It's time for my weekly Dstillery Challenge.

EDITORS NOTE: Dstillery is a research and marketing firm that we use to find out what visitors to our website are ALSO interested in. Once a week, we randomly pick one of the profile types that Dstillery tells us we should be catering to. The challenge is: can Buzz write a full-length article (250 words minimum) WITHOUT knowing the topic ahead of time or doing any research into the topic? Today’s challenge is…Burger Enthusiasts


I thought everyone was a “burger enthusiast”. Who doesn’t like hamburgers? Even vegans like to pretend to eat burgers…even if the meat is replaced with kelp or sawdust or whatever it is they put in a vegan burger. But, I guess, there are some people who are really, REALLY into hamburgers. Like, above and beyond the norm.

There’s probably a lot of overlap with the “foodie” community. Burger Enthusiasts enjoy what fast food places have to offer. Again, who doesn’t? But I imagine they go out of their way to find new and exciting burger experiences that transcend mere sustenance. I’m picturing someone who, upon visiting a city for the first time, makes it a point to ask the locals, “Who makes the best hamburger in town?” They probably get “McDonald’s” or “Wendy’s” as common answers. That’s because most people AREN’T Burger Enthusiasts like they are.

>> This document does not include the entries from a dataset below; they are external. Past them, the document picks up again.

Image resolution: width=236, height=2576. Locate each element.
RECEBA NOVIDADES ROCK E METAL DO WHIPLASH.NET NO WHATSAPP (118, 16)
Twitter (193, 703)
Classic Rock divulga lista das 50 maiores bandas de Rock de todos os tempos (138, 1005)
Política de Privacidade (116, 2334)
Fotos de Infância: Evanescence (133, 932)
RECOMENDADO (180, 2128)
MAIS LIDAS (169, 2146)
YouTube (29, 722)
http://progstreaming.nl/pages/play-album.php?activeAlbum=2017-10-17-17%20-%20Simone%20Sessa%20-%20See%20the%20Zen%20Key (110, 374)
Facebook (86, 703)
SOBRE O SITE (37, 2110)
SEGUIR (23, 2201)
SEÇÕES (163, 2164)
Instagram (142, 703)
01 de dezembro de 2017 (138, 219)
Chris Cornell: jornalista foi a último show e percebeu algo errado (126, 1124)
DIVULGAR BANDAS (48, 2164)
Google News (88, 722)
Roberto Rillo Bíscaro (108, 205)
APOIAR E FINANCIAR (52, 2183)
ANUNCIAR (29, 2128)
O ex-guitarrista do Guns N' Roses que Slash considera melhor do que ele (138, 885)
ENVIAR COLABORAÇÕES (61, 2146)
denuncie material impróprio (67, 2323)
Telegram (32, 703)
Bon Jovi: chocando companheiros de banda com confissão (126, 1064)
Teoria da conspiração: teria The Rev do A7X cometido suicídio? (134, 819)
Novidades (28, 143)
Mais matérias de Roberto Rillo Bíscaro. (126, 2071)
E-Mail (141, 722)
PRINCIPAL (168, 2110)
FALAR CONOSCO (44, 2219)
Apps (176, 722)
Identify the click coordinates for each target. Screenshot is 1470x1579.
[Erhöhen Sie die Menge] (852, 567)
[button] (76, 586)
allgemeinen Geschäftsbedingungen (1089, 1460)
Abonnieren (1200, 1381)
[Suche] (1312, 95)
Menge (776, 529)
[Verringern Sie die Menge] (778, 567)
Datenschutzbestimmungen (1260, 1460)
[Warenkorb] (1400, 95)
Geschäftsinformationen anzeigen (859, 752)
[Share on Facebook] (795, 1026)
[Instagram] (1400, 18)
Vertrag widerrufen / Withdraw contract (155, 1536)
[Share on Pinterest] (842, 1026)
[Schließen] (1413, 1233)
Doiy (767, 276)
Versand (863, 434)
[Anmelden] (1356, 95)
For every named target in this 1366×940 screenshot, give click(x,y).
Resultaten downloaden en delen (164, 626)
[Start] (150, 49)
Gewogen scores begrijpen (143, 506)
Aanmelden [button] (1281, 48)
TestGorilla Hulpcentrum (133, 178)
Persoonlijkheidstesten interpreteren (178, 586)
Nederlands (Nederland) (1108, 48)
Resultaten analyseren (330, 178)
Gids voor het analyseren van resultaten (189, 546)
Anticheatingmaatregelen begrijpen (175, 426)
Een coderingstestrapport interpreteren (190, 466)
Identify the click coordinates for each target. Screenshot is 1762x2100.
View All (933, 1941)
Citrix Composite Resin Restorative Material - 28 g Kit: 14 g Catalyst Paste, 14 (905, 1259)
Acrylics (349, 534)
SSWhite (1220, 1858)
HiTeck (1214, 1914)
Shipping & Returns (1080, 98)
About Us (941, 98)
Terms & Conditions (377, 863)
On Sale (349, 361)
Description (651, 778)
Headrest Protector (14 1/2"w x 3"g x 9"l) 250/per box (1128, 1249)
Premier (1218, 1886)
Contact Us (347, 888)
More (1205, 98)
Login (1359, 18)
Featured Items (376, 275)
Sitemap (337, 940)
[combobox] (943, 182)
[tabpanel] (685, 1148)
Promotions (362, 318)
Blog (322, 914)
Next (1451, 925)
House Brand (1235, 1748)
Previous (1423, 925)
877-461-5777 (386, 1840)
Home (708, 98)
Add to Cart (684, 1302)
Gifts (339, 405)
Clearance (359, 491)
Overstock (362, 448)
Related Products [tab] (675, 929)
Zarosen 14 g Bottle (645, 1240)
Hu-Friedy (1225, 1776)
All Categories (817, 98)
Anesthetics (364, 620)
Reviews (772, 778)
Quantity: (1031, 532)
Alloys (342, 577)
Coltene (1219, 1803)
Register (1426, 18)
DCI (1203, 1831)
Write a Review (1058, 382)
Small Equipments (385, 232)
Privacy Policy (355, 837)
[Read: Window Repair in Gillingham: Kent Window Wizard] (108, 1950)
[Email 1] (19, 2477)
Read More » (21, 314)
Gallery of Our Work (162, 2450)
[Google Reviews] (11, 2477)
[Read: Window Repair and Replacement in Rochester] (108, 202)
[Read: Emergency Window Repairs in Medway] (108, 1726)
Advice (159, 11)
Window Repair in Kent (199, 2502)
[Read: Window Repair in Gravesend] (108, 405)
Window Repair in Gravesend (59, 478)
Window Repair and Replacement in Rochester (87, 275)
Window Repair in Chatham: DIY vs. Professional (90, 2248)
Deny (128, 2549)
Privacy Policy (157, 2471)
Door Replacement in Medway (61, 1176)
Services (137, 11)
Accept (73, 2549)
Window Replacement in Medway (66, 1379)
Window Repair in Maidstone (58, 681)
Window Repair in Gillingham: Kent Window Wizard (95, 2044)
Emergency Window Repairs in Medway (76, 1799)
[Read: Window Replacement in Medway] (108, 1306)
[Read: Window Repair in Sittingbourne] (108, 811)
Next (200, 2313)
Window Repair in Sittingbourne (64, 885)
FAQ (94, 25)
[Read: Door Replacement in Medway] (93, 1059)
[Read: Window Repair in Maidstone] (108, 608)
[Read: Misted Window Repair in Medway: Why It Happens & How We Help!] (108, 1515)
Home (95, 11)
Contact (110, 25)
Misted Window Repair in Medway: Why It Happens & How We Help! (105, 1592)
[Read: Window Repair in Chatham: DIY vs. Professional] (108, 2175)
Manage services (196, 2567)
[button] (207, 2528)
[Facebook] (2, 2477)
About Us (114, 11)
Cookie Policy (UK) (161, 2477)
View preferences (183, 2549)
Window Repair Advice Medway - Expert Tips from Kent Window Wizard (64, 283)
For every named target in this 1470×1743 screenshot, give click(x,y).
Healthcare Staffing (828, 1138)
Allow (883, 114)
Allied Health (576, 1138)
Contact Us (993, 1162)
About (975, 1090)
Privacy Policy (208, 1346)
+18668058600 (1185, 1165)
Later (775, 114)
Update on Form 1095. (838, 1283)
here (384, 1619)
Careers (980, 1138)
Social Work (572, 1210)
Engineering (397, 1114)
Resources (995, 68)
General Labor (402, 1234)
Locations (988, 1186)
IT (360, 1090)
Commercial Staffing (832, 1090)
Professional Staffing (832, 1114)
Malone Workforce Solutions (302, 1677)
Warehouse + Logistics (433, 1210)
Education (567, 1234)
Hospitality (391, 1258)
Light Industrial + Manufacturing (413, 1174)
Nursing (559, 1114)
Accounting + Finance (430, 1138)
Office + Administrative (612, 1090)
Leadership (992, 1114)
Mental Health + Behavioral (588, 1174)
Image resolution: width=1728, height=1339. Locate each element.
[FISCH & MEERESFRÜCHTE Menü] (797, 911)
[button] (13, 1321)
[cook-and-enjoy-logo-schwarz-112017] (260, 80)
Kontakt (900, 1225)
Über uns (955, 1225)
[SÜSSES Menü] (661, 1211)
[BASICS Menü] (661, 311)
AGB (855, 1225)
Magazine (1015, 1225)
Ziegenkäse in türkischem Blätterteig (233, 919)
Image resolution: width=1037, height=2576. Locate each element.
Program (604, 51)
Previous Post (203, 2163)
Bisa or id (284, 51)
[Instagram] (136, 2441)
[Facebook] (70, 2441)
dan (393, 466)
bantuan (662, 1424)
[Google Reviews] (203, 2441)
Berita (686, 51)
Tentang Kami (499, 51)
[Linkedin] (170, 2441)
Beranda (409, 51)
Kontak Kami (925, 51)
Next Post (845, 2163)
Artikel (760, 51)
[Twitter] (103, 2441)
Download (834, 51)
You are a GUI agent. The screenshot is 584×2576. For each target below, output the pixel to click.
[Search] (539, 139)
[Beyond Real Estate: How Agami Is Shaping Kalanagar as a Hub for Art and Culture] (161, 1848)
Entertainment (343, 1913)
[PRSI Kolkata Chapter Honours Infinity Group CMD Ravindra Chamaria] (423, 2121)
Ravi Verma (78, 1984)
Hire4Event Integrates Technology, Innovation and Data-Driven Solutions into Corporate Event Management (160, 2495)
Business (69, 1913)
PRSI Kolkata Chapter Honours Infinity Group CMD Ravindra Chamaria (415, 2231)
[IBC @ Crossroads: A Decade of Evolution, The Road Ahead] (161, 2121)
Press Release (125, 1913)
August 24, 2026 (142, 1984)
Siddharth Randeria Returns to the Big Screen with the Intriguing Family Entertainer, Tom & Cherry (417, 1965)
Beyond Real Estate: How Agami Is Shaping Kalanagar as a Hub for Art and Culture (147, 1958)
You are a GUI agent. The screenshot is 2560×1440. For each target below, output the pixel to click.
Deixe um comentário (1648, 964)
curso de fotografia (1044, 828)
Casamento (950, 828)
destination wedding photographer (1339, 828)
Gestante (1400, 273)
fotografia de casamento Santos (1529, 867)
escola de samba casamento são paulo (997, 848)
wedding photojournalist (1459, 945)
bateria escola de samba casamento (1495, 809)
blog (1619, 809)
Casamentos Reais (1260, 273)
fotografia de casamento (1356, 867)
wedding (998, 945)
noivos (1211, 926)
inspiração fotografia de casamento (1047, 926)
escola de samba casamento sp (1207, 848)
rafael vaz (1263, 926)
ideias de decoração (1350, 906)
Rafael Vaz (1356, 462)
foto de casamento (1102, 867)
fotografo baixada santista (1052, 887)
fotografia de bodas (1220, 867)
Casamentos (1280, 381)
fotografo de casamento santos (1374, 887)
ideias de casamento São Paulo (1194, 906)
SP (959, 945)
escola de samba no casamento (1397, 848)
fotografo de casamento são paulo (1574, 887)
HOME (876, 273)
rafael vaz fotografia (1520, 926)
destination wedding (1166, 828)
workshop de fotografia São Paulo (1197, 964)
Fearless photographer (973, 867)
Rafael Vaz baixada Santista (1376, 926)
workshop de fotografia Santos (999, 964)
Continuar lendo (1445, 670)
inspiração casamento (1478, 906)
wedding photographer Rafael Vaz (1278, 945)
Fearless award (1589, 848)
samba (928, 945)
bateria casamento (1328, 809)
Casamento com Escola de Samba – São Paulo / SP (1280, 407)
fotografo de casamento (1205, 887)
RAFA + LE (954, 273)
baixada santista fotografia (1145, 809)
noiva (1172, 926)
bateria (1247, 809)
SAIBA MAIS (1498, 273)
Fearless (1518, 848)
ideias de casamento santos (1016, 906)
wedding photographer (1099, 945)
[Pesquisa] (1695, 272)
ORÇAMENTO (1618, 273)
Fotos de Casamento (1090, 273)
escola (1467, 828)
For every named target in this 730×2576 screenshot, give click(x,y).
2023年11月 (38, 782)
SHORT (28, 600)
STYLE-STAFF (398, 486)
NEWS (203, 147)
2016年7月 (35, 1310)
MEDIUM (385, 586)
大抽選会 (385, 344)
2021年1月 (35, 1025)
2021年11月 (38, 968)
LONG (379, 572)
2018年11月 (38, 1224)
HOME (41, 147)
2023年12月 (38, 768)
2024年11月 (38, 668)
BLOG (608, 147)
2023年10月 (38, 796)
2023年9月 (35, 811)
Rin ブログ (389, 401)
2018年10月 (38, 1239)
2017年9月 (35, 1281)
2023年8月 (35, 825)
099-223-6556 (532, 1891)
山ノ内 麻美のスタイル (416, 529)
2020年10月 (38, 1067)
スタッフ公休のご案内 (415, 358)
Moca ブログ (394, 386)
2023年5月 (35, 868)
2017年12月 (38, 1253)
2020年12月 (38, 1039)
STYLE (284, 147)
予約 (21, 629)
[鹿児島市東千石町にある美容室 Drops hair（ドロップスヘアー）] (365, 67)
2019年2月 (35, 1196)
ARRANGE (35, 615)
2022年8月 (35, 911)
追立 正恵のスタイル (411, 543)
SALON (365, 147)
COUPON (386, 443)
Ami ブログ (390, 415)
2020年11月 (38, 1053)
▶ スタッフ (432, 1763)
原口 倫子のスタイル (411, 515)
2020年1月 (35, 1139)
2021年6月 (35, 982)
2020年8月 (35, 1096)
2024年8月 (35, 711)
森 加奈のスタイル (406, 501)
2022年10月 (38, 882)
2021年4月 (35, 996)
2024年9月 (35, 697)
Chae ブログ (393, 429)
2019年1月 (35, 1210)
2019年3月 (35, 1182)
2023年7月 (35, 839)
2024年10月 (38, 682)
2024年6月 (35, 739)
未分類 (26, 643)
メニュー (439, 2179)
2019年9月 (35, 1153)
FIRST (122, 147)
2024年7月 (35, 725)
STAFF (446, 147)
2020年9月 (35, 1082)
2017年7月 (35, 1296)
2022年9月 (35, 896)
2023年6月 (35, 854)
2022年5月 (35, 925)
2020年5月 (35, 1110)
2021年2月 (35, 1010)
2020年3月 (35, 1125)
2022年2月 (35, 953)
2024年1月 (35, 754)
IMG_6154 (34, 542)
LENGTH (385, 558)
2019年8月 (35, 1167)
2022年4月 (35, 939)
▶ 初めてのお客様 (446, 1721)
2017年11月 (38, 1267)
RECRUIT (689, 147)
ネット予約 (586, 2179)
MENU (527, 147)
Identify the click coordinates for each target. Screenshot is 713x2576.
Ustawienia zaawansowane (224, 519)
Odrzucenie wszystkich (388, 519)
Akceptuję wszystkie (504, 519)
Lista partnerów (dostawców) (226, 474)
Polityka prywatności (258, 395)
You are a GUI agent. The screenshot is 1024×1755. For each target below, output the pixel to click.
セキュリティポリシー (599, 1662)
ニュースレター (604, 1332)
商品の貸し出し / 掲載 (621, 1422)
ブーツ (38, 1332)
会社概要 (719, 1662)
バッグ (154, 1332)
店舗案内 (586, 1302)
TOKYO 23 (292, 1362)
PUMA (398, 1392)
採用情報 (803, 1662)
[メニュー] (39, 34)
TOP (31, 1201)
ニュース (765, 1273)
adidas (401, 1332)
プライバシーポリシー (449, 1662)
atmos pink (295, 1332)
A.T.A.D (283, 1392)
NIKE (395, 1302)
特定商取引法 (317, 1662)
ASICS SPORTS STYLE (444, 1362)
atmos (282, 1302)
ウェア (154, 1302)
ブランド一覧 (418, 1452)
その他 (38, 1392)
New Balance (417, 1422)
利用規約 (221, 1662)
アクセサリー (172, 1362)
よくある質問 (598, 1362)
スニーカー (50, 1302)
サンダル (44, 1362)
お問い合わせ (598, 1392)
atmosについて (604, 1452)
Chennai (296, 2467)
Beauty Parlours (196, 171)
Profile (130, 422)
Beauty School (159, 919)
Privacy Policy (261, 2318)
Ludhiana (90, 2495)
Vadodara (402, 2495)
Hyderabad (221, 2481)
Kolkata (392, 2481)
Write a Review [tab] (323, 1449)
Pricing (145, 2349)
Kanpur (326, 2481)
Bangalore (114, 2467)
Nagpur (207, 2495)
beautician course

There’s something wrong with you if your favorite hamburger is from a ubiquitous fast-food place. Your favorite burger should be from some greasy-spoon hole-in-the-wall in your hometown. For me, that was Coleman’s Diner in Okmulgee, Oklahoma. It was on Highway 75 about 45 miles south of Tulsa. To give you an idea of just how good Coleman’s was, they had a helicopter pad in a field next to their restaurant. Nobody in Okmulgee had a helicopter. But, this was in the 70s and 80s when the oil industry was booming. Some of these very wealthy oilmen used to go back and forth between Dallas and Tulsa and some of them had their own helicopters. The helicopters would basically follow Highway 75 all the way from Tulsa to Dallas and vice versa. Coleman’s burgers were SO GOOD…that every week three or four J.R. Ewing types would have their pilots land so they could go in and grab a grease-bomb. If I didn’t mention, Coleman hamburgers were very greasy. After you were finished there was a thin but complete layer of grease still left on your plate. The onion rings were just as good and just as greasy. And they had a coconut cream pie that I still have dreams about to this day.

If you are a good, red-blooded American your favorite burger should come from a place like this.

And now, I can’t stop thinking of hamburgers. Thanks a lot, Dstillery.